**Data**

┄┄┄┄┄┄

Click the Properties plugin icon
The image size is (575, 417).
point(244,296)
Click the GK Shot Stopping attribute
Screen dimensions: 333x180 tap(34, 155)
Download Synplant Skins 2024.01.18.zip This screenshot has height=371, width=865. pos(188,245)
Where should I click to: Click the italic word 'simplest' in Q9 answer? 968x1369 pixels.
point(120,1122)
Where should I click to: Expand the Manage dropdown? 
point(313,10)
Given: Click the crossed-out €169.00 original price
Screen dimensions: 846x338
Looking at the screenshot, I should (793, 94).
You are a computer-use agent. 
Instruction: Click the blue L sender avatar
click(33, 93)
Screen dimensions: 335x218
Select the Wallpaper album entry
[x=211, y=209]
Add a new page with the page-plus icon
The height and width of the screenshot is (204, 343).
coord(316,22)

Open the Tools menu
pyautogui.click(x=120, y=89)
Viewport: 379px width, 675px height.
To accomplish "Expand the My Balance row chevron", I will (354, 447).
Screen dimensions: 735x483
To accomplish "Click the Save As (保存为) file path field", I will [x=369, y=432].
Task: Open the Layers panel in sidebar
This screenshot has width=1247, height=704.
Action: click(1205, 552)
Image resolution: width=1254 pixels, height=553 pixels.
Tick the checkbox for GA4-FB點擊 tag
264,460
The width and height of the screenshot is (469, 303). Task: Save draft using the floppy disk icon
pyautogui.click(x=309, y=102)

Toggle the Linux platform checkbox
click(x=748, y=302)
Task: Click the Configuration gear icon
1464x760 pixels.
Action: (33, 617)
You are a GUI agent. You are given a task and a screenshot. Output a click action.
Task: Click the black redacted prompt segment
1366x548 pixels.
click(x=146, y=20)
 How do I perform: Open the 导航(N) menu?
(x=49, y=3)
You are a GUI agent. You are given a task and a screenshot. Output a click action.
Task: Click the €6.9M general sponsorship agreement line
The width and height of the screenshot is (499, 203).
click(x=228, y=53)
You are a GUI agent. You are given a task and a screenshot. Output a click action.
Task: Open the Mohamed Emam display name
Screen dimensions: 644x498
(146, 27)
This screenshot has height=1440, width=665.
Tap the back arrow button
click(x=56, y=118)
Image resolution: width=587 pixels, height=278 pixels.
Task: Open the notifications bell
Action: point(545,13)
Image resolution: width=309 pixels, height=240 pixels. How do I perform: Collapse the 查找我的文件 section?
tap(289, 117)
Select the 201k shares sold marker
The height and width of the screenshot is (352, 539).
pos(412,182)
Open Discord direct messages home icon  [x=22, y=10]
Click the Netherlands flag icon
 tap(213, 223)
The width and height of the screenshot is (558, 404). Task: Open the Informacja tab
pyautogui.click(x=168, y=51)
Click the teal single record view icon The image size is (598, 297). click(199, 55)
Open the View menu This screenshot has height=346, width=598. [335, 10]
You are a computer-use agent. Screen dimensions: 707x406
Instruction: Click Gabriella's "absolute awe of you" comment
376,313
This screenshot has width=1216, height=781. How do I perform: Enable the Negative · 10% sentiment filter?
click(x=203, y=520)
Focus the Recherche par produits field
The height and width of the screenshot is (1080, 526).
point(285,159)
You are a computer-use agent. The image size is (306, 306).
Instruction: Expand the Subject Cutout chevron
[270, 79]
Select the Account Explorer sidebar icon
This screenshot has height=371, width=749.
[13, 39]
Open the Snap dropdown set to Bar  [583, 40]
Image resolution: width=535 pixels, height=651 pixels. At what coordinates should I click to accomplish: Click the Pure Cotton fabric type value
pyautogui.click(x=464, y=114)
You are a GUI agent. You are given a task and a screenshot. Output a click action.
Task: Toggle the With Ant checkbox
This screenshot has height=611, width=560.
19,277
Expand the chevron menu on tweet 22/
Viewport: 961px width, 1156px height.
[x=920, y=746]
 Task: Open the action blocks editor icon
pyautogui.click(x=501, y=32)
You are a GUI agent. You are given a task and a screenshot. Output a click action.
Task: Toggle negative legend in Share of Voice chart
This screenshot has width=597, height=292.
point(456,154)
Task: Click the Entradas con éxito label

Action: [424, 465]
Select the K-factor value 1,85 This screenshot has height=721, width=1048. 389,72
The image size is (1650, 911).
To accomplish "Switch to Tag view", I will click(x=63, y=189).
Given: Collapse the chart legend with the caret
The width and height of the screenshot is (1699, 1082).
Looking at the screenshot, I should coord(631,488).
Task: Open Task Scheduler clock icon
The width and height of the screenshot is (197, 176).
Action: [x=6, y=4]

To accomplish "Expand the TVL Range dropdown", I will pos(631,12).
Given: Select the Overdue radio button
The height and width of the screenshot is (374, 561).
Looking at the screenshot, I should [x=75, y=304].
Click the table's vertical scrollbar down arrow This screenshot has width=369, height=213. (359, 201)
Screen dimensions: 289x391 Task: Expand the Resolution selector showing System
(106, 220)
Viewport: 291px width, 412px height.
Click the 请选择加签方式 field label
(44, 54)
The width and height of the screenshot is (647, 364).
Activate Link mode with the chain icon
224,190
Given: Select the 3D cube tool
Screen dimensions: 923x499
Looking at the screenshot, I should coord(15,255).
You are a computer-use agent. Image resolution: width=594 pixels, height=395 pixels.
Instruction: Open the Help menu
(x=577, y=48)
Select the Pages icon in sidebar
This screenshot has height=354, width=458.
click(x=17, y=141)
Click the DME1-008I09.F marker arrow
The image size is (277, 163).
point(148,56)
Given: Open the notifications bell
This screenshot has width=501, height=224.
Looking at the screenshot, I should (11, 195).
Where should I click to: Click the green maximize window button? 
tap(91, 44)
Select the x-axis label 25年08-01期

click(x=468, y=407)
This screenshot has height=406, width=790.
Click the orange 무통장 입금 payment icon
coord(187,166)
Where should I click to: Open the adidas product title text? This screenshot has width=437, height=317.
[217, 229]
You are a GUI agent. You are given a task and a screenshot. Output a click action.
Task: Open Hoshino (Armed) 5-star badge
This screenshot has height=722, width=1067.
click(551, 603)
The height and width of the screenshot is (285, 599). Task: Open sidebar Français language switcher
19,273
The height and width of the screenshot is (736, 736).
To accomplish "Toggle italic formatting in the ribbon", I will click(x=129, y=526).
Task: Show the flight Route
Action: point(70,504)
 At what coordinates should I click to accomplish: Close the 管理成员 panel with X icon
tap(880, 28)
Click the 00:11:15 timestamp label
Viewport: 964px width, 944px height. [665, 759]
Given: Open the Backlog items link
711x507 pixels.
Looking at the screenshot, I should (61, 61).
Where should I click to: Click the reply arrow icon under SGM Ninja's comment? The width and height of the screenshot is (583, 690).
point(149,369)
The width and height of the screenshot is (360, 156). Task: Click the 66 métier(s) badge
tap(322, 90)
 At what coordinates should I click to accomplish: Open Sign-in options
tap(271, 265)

┄┄┄┄┄┄

**Task requirements**
Among the lines above, find the ones containing "computer" and copy them.

**Problem solution**
You are a computer-use agent. 
You are a computer-use agent. Screen dimensions: 707x406
You are a computer-use agent. The image size is (306, 306).
You are a computer-use agent. Image resolution: width=594 pixels, height=395 pixels.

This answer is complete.